Pour le moment, trois candidats s’opposent mais c’est le proche de Shinzo Abe, Yoshihide Suga, qui fait office de favori. Les deux autres candidats sont l’ancien ministre de la Défense, Shigeru Ishiba, et l'un des responsables du PLD, Fumio Kishida.

Shinzo Abe a refusé de soutenir un candidat

En tout cas, ce sont trois personnes au profil bien différent. Le favori dans la compétition représente « la continuité ». « C’était le bras droit de Abe. Ce qui est intéressant, c’est qu’il ne vient pas du tout du sérail politique, ce n’est pas un héritier, c’est un fils de fermier du nord du Japon. Donc, il a un côté ancré dans la réalité qui ne déplaît pas finalement à l’électorat japonais », estime Valérie Niquet, responsable du pôle Asie à la Fondation pour la recherche stratégique et autrice du livre Le Japon en 100 questions.

Shigeru Ishiba, l’ancien ministre de la Défense, lui, « essaye de se différencier depuis assez longtemps en s’opposant très fortement à Abe », rajoute l’experte. S’il partage les mêmes positions que Shinzo Abe sur des sujets comme la politique étrangère, il est très ferme sur les enjeux de stratégie extérieure, « notamment à l’égard de la Chine ». De son côté, l’ancien banquier de 63 ans et expert des questions militaires, « aurait aimé aller encore plus loin de ce que proposait Abe », concernant la révision de la Constitution, explique Valérie Niquet.

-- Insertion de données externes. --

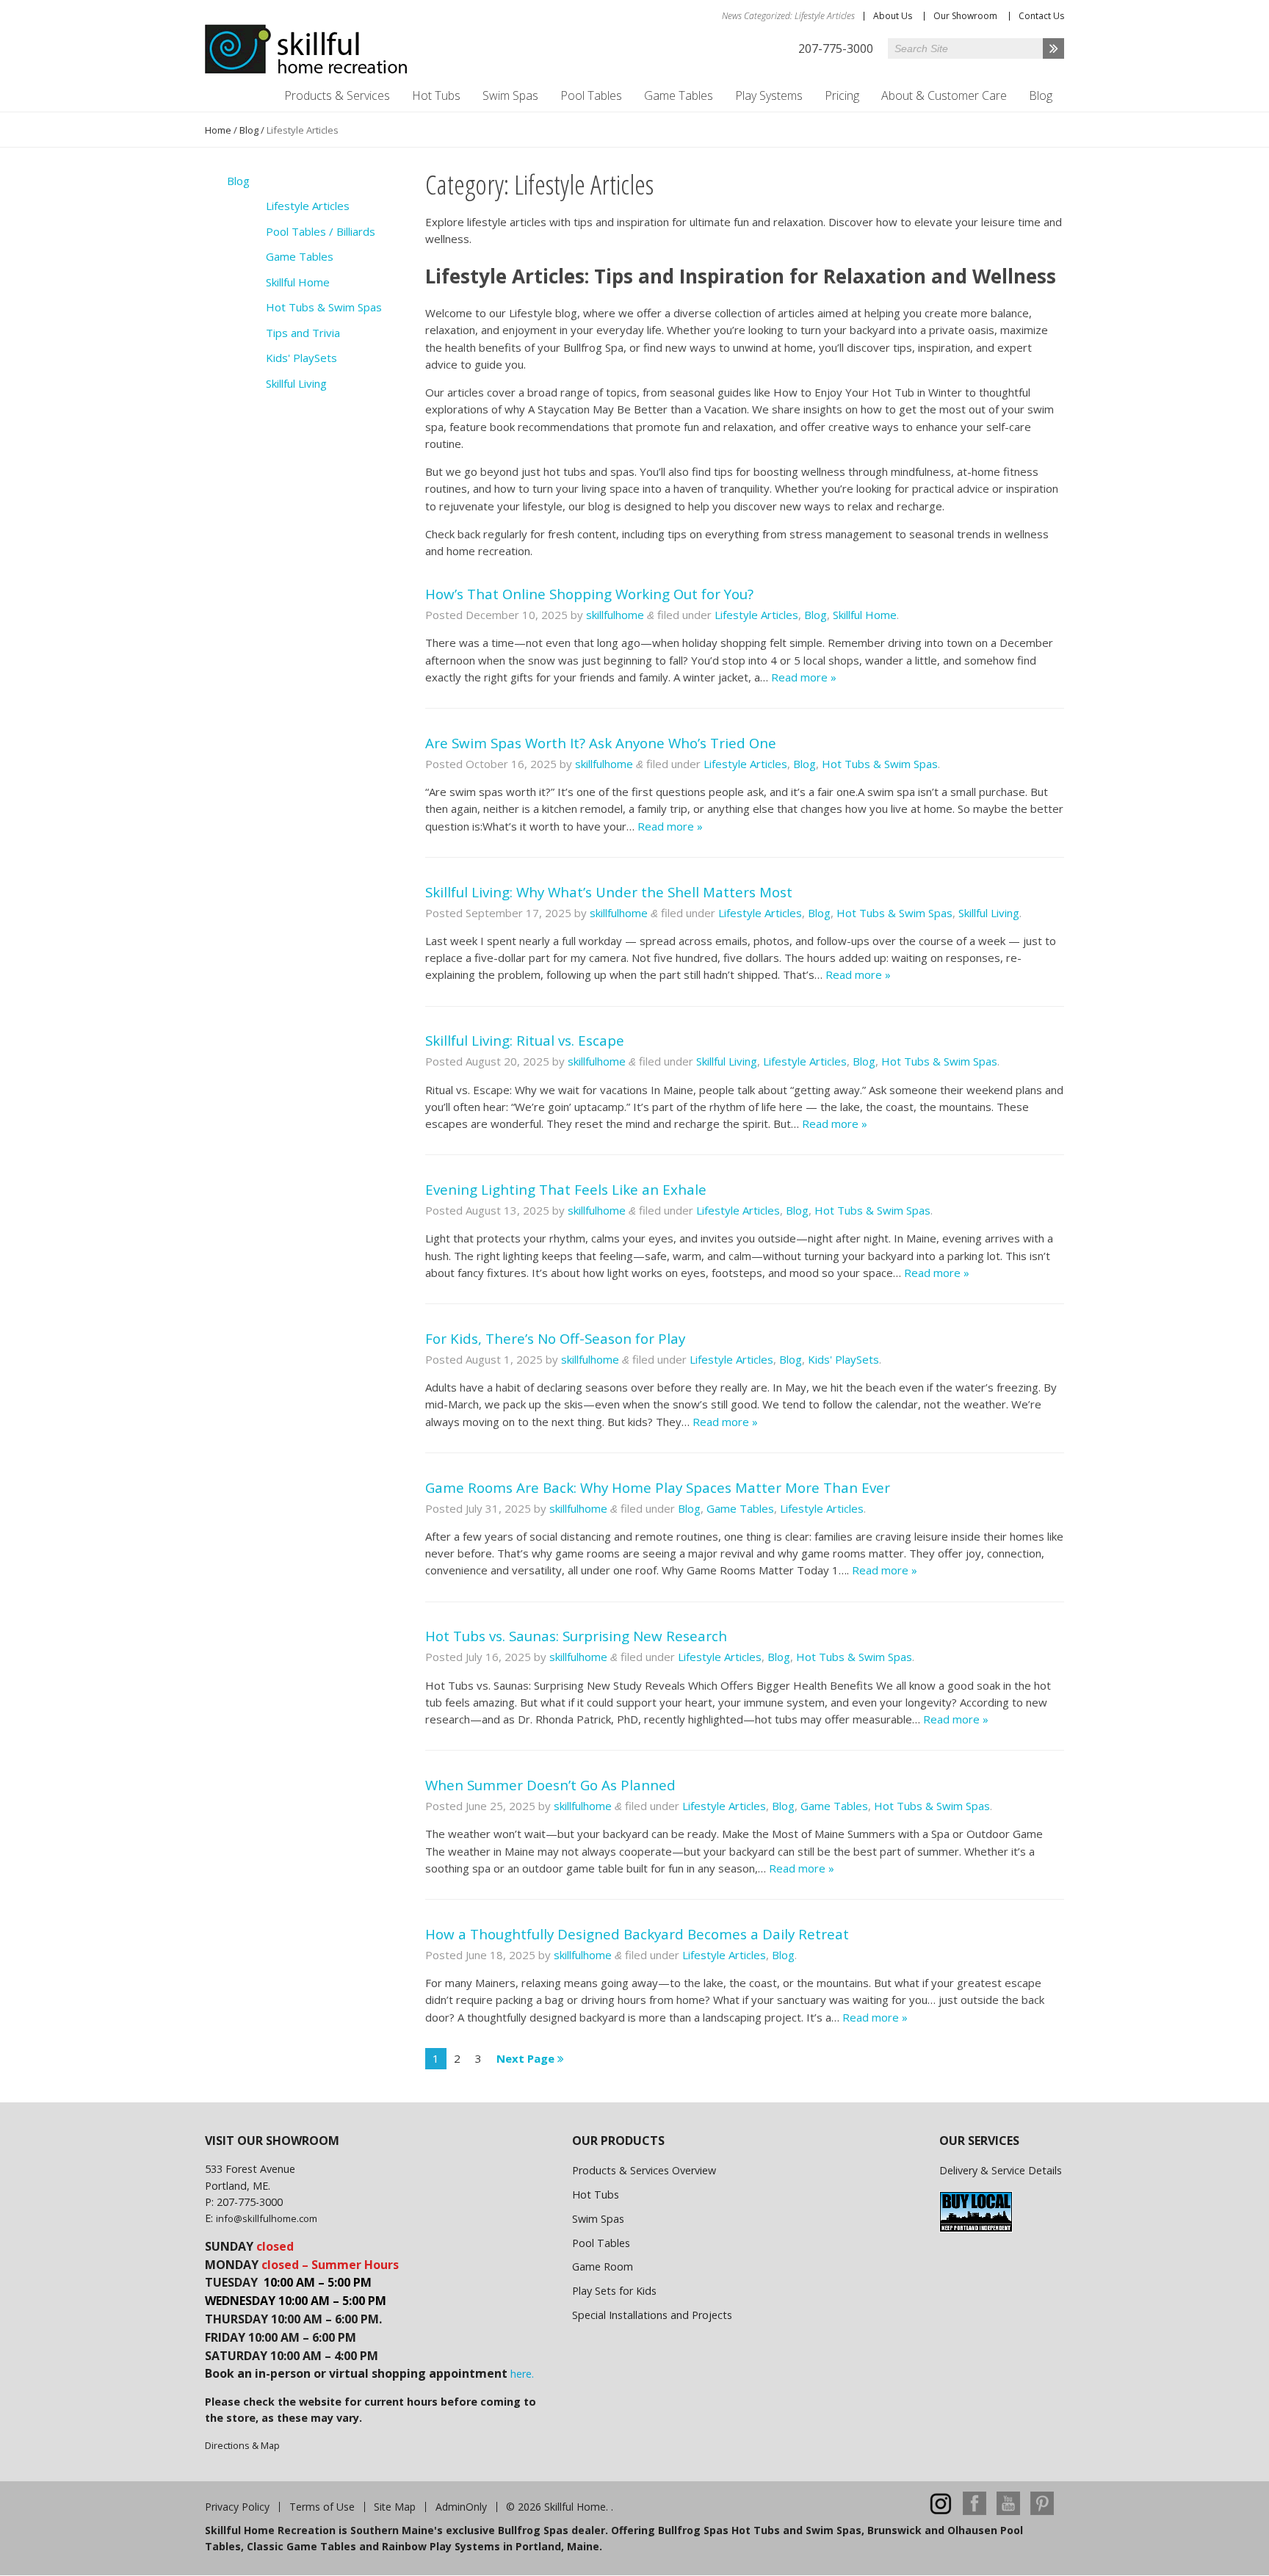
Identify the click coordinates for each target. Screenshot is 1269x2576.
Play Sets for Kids (614, 2291)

Le troisième candidat, Fumio Kishida, ancien ministre des Affaires étrangères et longtemps considéré comme l’héritier naturel de Shinzo Abe, semble être tombé en disgrâce récemment. Réputé plus souple que ses adversaires, il est « plus proche de ceux qui aimerait une normalisation par exemple des relations avec la Chine, même si aujourd’hui, les difficultés avec l’écart font qu’il n’y aurait pas de bouleversement radical », précise la chercheuse. De son côté, le Premier ministre sortant a refusé de soutenir publiquement l’un des candidats.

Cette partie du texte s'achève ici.